Pilates is all about the core
As for the classes themselves, all Pilates classes will focus on strengthening the “core” muscles in the abdomen, lower back, hips, and bottom. But when Pilates is done right it gets the whole body involved. Mat Pilates classes are most popular because no special equipment is needed and it can be taught anywhere, from leisure centres to village halls.

However, Pilates exercises were first developed to be done on large pieces of equipment in a dedicated Pilates studio. The machines (such as the “Reformer”) add resistance to make the exercises more effective. All Pilates exercises should be performed slowly and precisely to get the most benefit from each repetition.

Joseph Pilates on the Reformer. Yep, he was the
inventor of Pilates, or "Controlology" as he called it

What about yoga?
Although yoga is ancient it’s not old! Yoga is continually evolving and many popular forms are recent innovations, such as Bikram or “hot” yoga (practiced in 40 °C heat!) which was developed in the 1960s.

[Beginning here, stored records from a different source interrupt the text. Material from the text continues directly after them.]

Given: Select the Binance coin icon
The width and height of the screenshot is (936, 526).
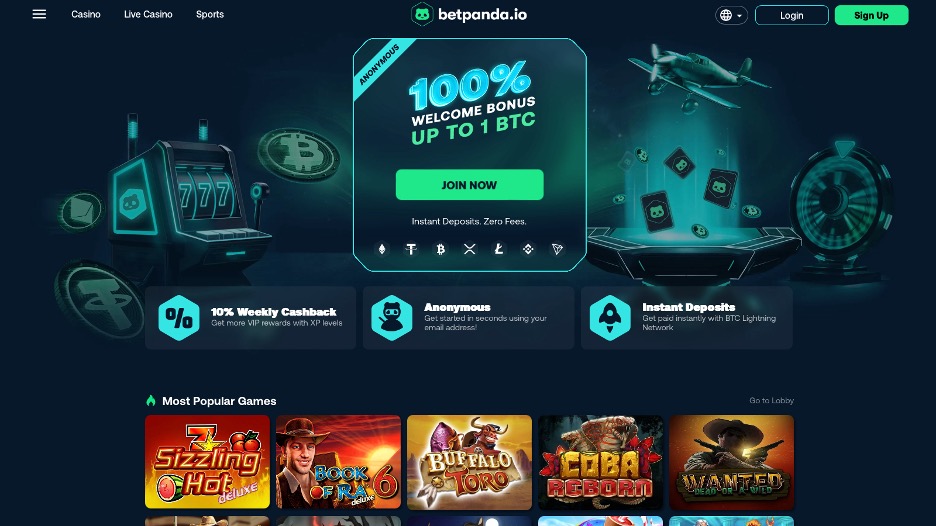Looking at the screenshot, I should click(528, 249).
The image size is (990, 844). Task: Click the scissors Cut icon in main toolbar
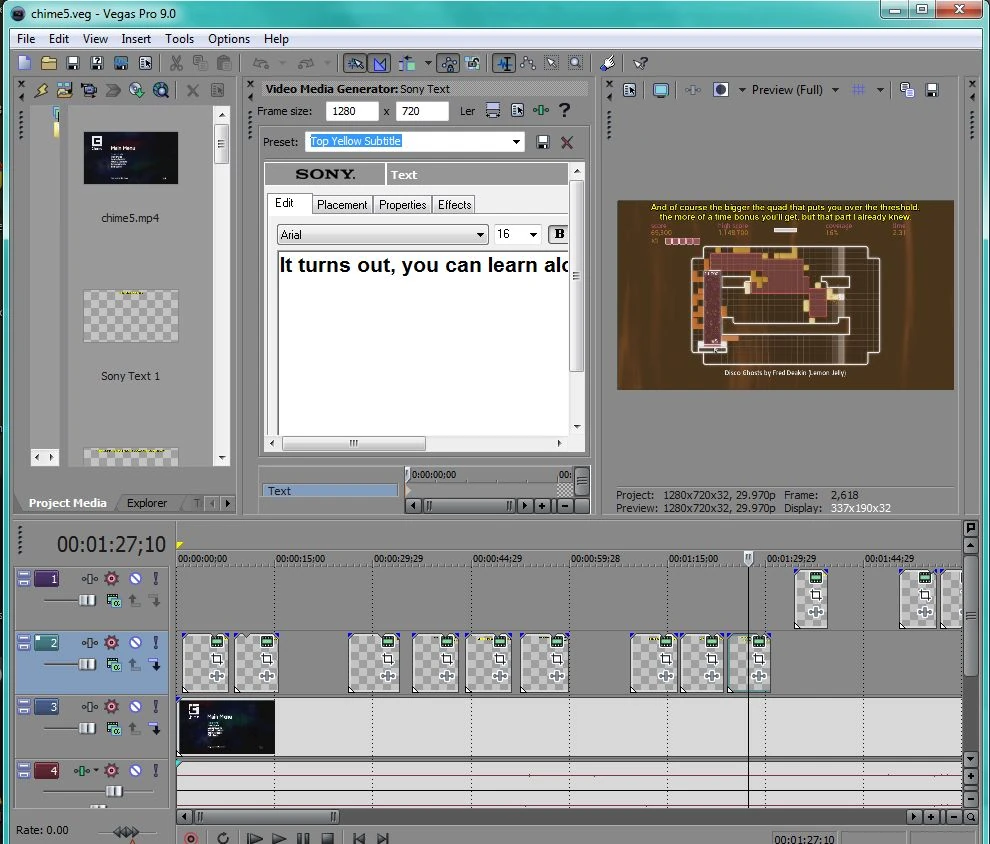[x=176, y=63]
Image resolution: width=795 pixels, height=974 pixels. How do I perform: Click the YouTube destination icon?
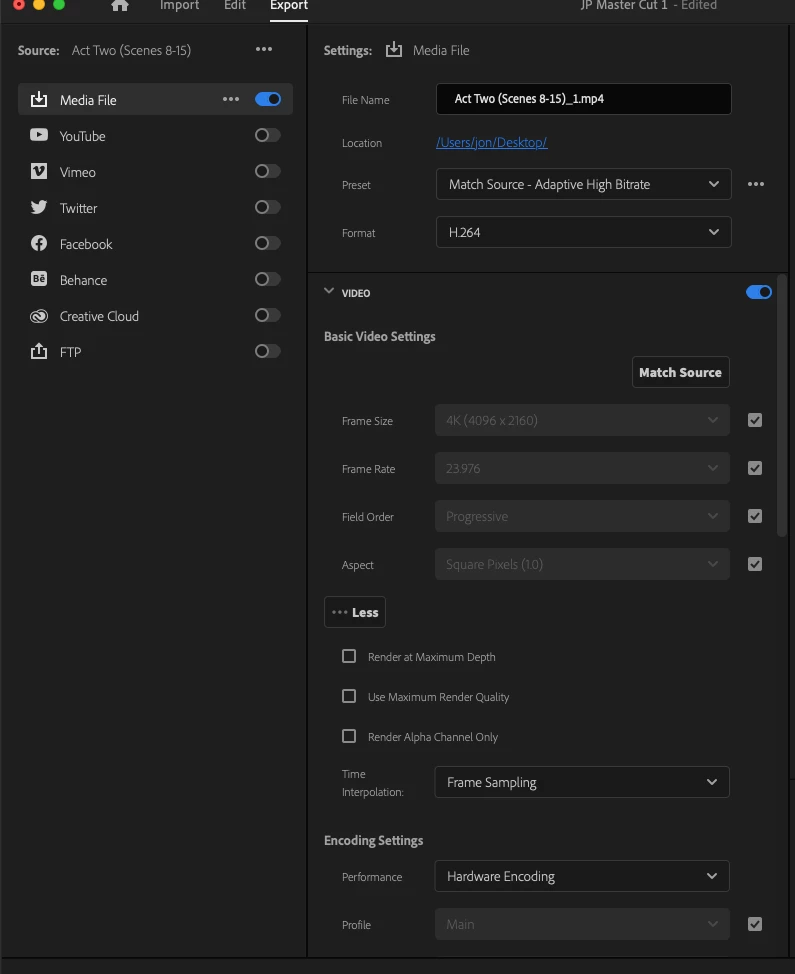pos(39,136)
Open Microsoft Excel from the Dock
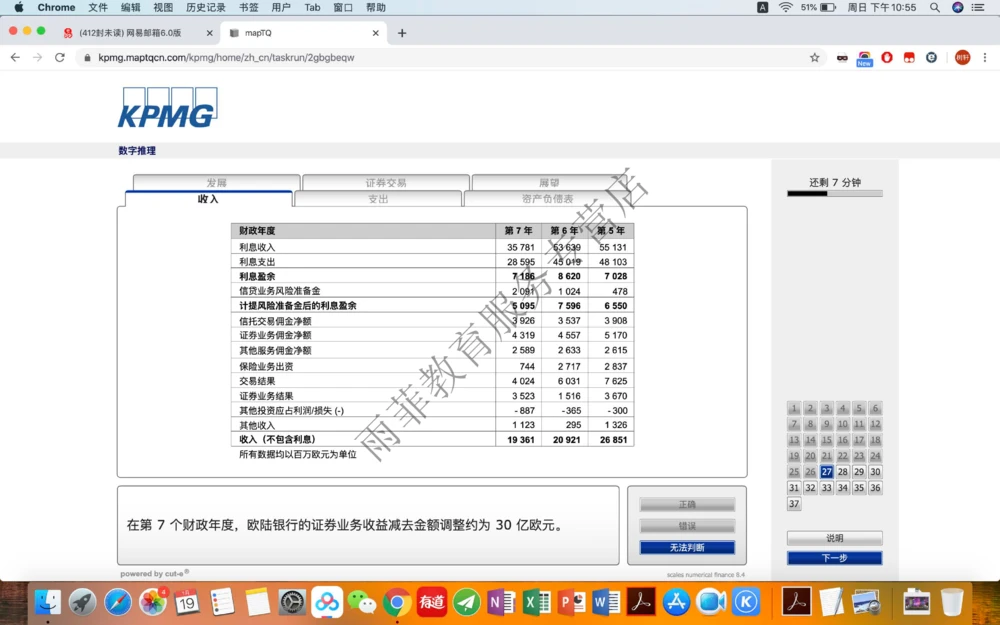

Most yoga classes provide a total body workout as well as paying attention to breathing and mental focus. Some forms of yoga, like restorative yoga, are more focused on relaxation and improving flexibility.

A yoga class.

Ultimately different people are looking for different things in an exercise class. If you are interested in combining exercise with relaxation, meditation, and spirituality then yoga is definitely worth exploring. Pilates mat classes are great for beginners, but if you are recovering from an injury or have back pain, studio Pilates will be more tailored to your needs.

What's right for YOU
Both Pilates and yoga will make you stronger and more flexible, but only if you commit to practicing them regularly. Of course you don’t have to choose one or the other, and if you have the opportunity to try both yoga and Pilates, they can complement each other very well.